The Army will also need to rebuild its artillery branch for times when hybrid threats keep air support at bay, Johnson said. The artillery has had few targets for barrages in Afghanistan and Iraq, artillery staffs have frequently been repurposed as ad hoc hearts-and-minds cells, and artillery troops have been used as foot troops to assist the overburdened infantry. The resulting lack of training in core cannoneering skills led one Army report to call the artillery a “dead branch walking.” Said Johnson, “In brigades that are in Iraq and Afghanistan, the artillery battalion’s really a ground security force; in this kind of war an artillery battalion’s going to be an artillery battalion.”

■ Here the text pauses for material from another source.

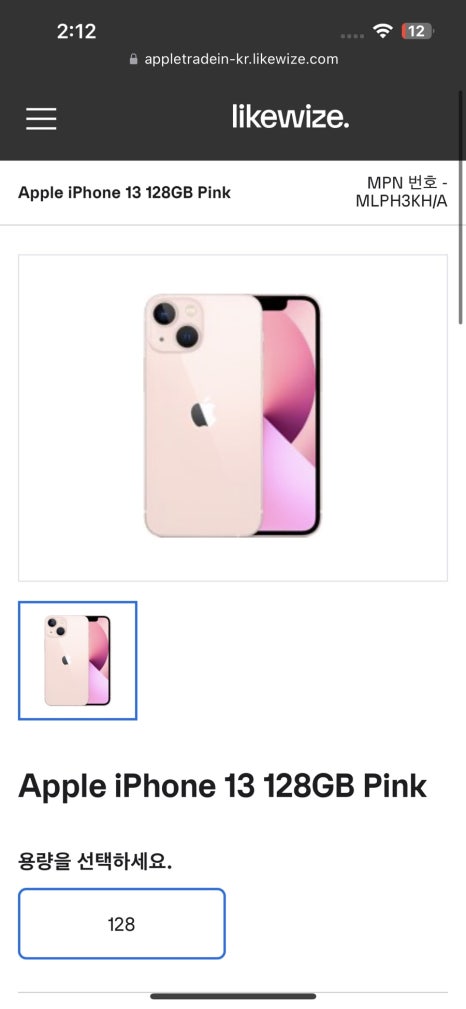Tap the lock icon in address bar
Image resolution: width=466 pixels, height=1009 pixels.
134,59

Finally, to maneuver in the face of a hybrid enemy’s missiles, “armored vehicles are really important,” Johnson said. And he’s not just talking uparmored Humvees or MRAPs, which are relatively light wheeled vehicles with limited cross-country mobility and firepower: He’s talking tanks: fully-tracked, heavily armed, armored fighting vehicles like the M1 Abrams (pictured), the M2 Bradley troop carrier, and the proposed Ground Combat Vehicle. While some other experts argue that rapid advances in cheap anti-tank weapons make investing in new armored vehicles a losing proposition – notably a recent report by the influential Andrew Krepinevich – Johnson argues armor is still essential. “The IDF [Israeli Defense Force] realized that and built more Merkava IV tanks and is fielding the Namer APC [armored personnel carrier],” Johnson said. “What would Andy have one do against an adversary like Hezbollah? Are they a greater challenge than past state adversaries [like] Iraq that combined arms fire and maneuver was adequate to deal with?”
Airstrikes, artillery, tanks – all this sounds a lot like the Army that went into Iraq in 2003. Might the hybrid threat become the Army’s excuse to forget about counterinsurgency, just as it washed its hands of the messy guerrilla warfare business in the seventies and willfully unlearned the lessons of Vietnam? “We can’t say ‘thank God that’s over,’ like we did after Vietnam,” said Johnson, in part because it’s not: Guerrilla warfare isn’t going away, and even hybrid adversaries like Hezbollah often avoid airstrikes by hiding among the population, which makes dealing with the population an essential skill. “What we’ve learned in Iraq and Afghanistan certainly will be relevant in the future,” said Johnson. “It’s necessary but not sufficient, [because] there are other kinds of adversaries.”